Happy Lunar New Year! LUIP (London Universities International Partnership) graciously sponsored tickets for us bloggin’ ambassadors to attend the Chinese New Year Gala at the Institute of Education (IOE) in central London. So this week, my flatmate Mohammed and I set off to central London to join in on the festivities! Here are some of the highlights from the event (with big thanks to Mohammed for documenting this with his super fancy camera!)
Seeing the Chinese Ambassador to the U.K. speak!
Unfortunately, neither Mohammed nor I spoke even the slightest bit of Mandarin, so really all we were able to observe were Liu Xiaoming’s sharp presentation skills and flawless haircut. Still, his presence alone indicates the profile of this event; with some of the most prestigious universities represented on stage (Oxford, Cambridge, Royal Academy of Music), this event was one of the most highly attended events of the Lunar New Year.
Watching kids beat each other up!
Okay, that’s a wild underestimation of the talent, skill, practice and incredible amount of effort that went into this performance. This Xianji Dance Team put on a spectacular performance of traditional Chinese martial arts (not sure the specific type and definitely didn’t understand it if they announced it).
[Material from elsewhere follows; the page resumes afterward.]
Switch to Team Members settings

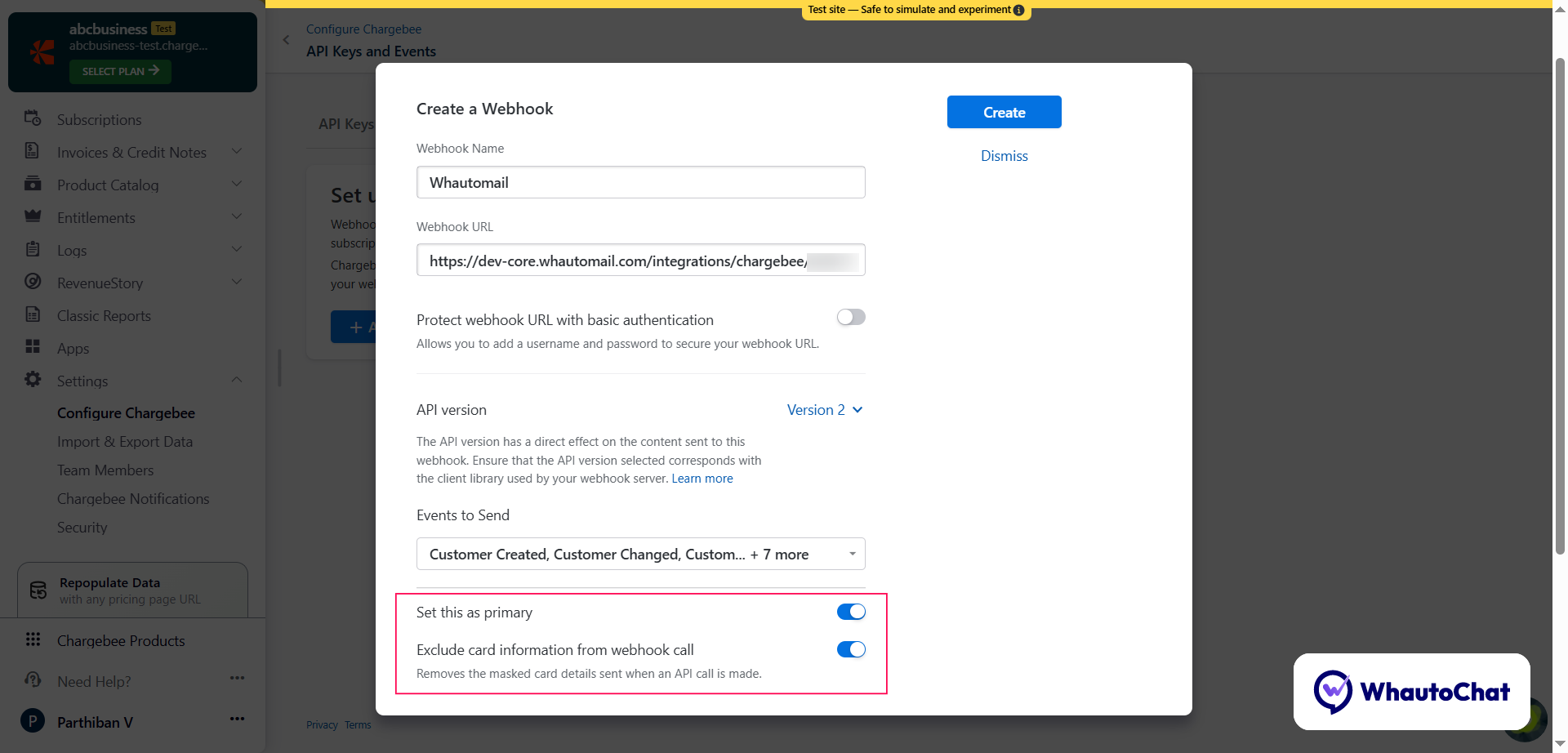[105, 470]
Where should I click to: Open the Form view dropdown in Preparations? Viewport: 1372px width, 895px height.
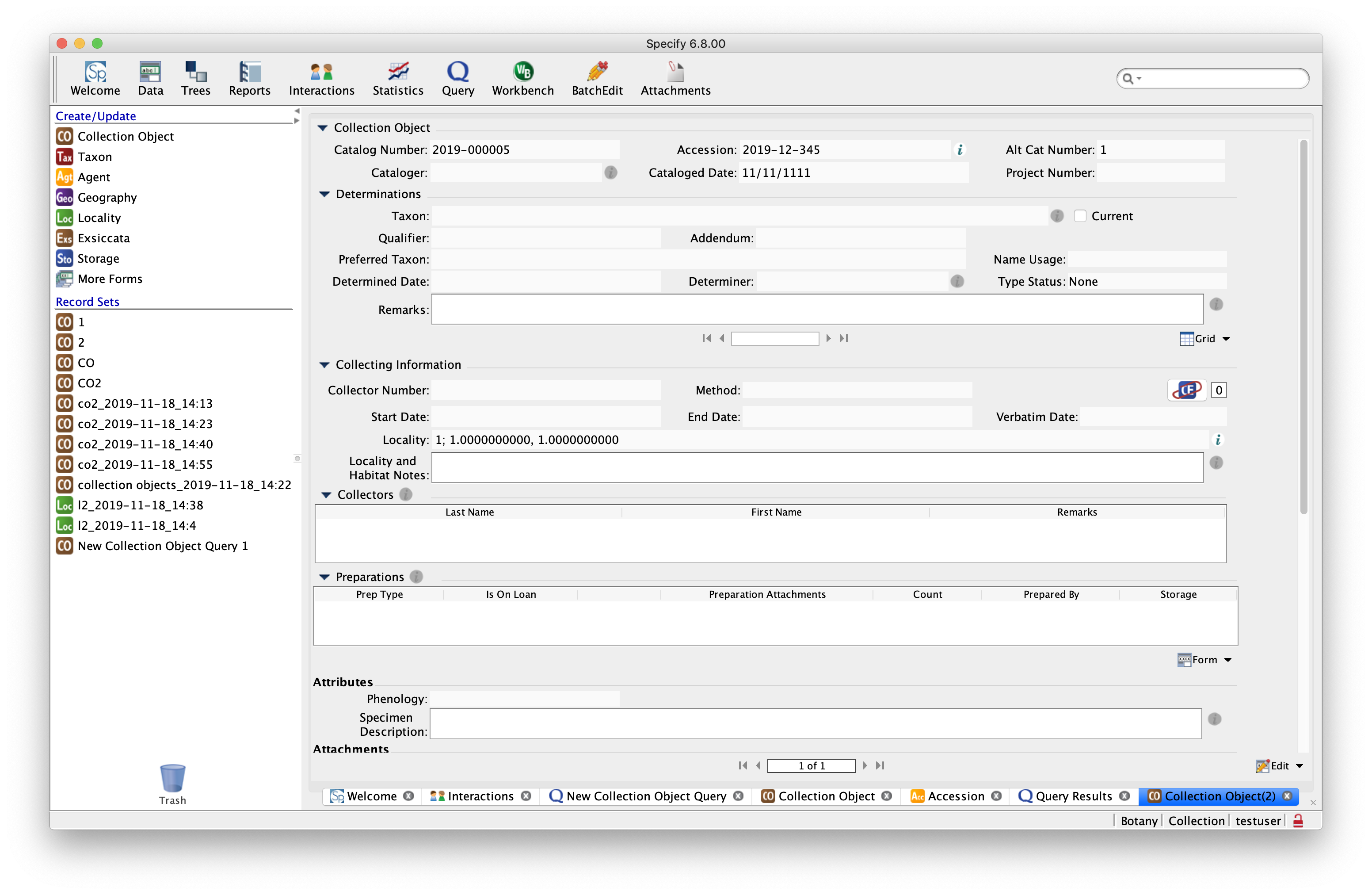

Mohammad and I were pretty taken aback by the show put on by these little guys- these young students are more talented than I will ever be at kicking @$$! Kids were flipping over the heads of adults, roundhouse kicking them to the face, and at one point wooden sticks were broken over the back and against the stomach of two performers. Epic!
Chinese Cross-Talk Comedy!
This form of Chinese comedy comes from the Qin Dynasty. I can’t tell you much about what happened, but despite the lack of verbal understanding, these guys’ animation had me cracking up on it’s own! At one point, I’m pretty sure that the performer with the high ponytail and white face powder was actively imitating and mouthing the words of a Geisha (don’t quote me on this because 99.9999% of the jokes got lost in translation) and while the performer standing behind him was actually speaking the lines. Their mannerisms and inflections alone were enough to elicit some chuckles.
Musical performance that make your jaw drop!
Though there were several musical performances throughout the evening, some of which included traditional dance, these two performances were by far my favourite. The instrumental pianist and cellist performed a snazzy jazz piece that was extremely well-composed, and watching her fingers fly across the keys in a fury was pretty incredible. The second performer, however, was in my opinion one of the most incredible live compositions I’ve ever had the privilege of seeing; Yunbian Zu of the Royal Academy of Music had arranged and composed his own set which he performed with the Erhu, a two-stringed Chinese string instrument. His skill was incredible, and it was an impressive combination of more traditional use of the Erhu mashed with some more experimental, modernized creativity.
Despite the lack of translation, overall this was still an amazing artistic display of Chinese culture and an incredible opportunity to share and celebrate the Lunar New Year. Especially if you bring company that either doesn’t mind giggling uncomfortably during the half-hour indiscernible speeches with you, or can translate at least the funny parts for you.